▶ Materials provided:
---+---

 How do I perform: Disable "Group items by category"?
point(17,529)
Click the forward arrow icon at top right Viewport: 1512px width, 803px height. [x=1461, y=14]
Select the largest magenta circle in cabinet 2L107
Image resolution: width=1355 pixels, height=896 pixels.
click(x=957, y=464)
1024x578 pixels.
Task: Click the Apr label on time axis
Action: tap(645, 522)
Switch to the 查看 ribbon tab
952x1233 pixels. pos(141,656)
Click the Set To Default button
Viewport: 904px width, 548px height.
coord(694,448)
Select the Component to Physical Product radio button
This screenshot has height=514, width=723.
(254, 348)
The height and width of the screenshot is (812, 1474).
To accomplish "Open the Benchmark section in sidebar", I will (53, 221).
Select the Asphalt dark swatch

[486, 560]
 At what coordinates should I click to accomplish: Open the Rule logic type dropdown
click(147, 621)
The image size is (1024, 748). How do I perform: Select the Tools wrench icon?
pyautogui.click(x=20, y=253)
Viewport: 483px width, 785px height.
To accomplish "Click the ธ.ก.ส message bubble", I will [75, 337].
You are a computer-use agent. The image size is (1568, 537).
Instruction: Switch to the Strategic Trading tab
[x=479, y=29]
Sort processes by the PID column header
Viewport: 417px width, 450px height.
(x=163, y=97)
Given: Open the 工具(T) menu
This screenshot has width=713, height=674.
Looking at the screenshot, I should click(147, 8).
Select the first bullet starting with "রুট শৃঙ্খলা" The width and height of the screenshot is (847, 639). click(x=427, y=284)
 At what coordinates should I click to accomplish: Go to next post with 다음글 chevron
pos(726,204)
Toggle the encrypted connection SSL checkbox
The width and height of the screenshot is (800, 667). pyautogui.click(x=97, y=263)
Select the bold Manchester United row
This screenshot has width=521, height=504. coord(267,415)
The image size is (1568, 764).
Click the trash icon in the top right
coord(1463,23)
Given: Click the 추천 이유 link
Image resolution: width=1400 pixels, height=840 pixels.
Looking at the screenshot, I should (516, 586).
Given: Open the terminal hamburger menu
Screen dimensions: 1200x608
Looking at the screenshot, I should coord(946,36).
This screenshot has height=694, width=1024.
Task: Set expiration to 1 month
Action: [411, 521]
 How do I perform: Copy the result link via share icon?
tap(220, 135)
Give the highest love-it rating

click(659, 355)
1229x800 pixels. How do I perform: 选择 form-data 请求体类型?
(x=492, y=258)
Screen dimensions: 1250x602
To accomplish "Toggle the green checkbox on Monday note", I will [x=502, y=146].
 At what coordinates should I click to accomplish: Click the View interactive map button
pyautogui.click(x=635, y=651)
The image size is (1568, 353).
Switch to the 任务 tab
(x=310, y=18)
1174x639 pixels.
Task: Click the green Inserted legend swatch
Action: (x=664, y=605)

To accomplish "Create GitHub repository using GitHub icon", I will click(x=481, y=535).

---+---

▶ What you have to do:
Write out all of the data again, replacing "magenta" with "purple" and leaving everything else unchanged.

▶ Task response:
 How do I perform: Disable "Group items by category"?
point(17,529)
Click the forward arrow icon at top right Viewport: 1512px width, 803px height. [x=1461, y=14]
Select the largest purple circle in cabinet 2L107
Image resolution: width=1355 pixels, height=896 pixels.
click(x=957, y=464)
1024x578 pixels.
Task: Click the Apr label on time axis
Action: tap(645, 522)
Switch to the 查看 ribbon tab
952x1233 pixels. pos(141,656)
Click the Set To Default button
Viewport: 904px width, 548px height.
coord(694,448)
Select the Component to Physical Product radio button
This screenshot has height=514, width=723.
(254, 348)
The height and width of the screenshot is (812, 1474).
To accomplish "Open the Benchmark section in sidebar", I will (53, 221).
Select the Asphalt dark swatch

[486, 560]
 At what coordinates should I click to accomplish: Open the Rule logic type dropdown
click(147, 621)
The image size is (1024, 748). How do I perform: Select the Tools wrench icon?
pyautogui.click(x=20, y=253)
Viewport: 483px width, 785px height.
To accomplish "Click the ธ.ก.ส message bubble", I will [75, 337].
You are a computer-use agent. The image size is (1568, 537).
Instruction: Switch to the Strategic Trading tab
[x=479, y=29]
Sort processes by the PID column header
Viewport: 417px width, 450px height.
(x=163, y=97)
Given: Open the 工具(T) menu
This screenshot has width=713, height=674.
Looking at the screenshot, I should click(147, 8).
Select the first bullet starting with "রুট শৃঙ্খলা" The width and height of the screenshot is (847, 639). click(x=427, y=284)
 At what coordinates should I click to accomplish: Go to next post with 다음글 chevron
pos(726,204)
Toggle the encrypted connection SSL checkbox
The width and height of the screenshot is (800, 667). pyautogui.click(x=97, y=263)
Select the bold Manchester United row
This screenshot has width=521, height=504. coord(267,415)
The image size is (1568, 764).
Click the trash icon in the top right
coord(1463,23)
Given: Click the 추천 이유 link
Image resolution: width=1400 pixels, height=840 pixels.
Looking at the screenshot, I should (516, 586).
Given: Open the terminal hamburger menu
Screen dimensions: 1200x608
Looking at the screenshot, I should coord(946,36).
This screenshot has height=694, width=1024.
Task: Set expiration to 1 month
Action: [411, 521]
 How do I perform: Copy the result link via share icon?
tap(220, 135)
Give the highest love-it rating

click(659, 355)
1229x800 pixels. How do I perform: 选择 form-data 请求体类型?
(x=492, y=258)
Screen dimensions: 1250x602
To accomplish "Toggle the green checkbox on Monday note", I will [x=502, y=146].
 At what coordinates should I click to accomplish: Click the View interactive map button
pyautogui.click(x=635, y=651)
The image size is (1568, 353).
Switch to the 任务 tab
(x=310, y=18)
1174x639 pixels.
Task: Click the green Inserted legend swatch
Action: (x=664, y=605)

To accomplish "Create GitHub repository using GitHub icon", I will click(x=481, y=535).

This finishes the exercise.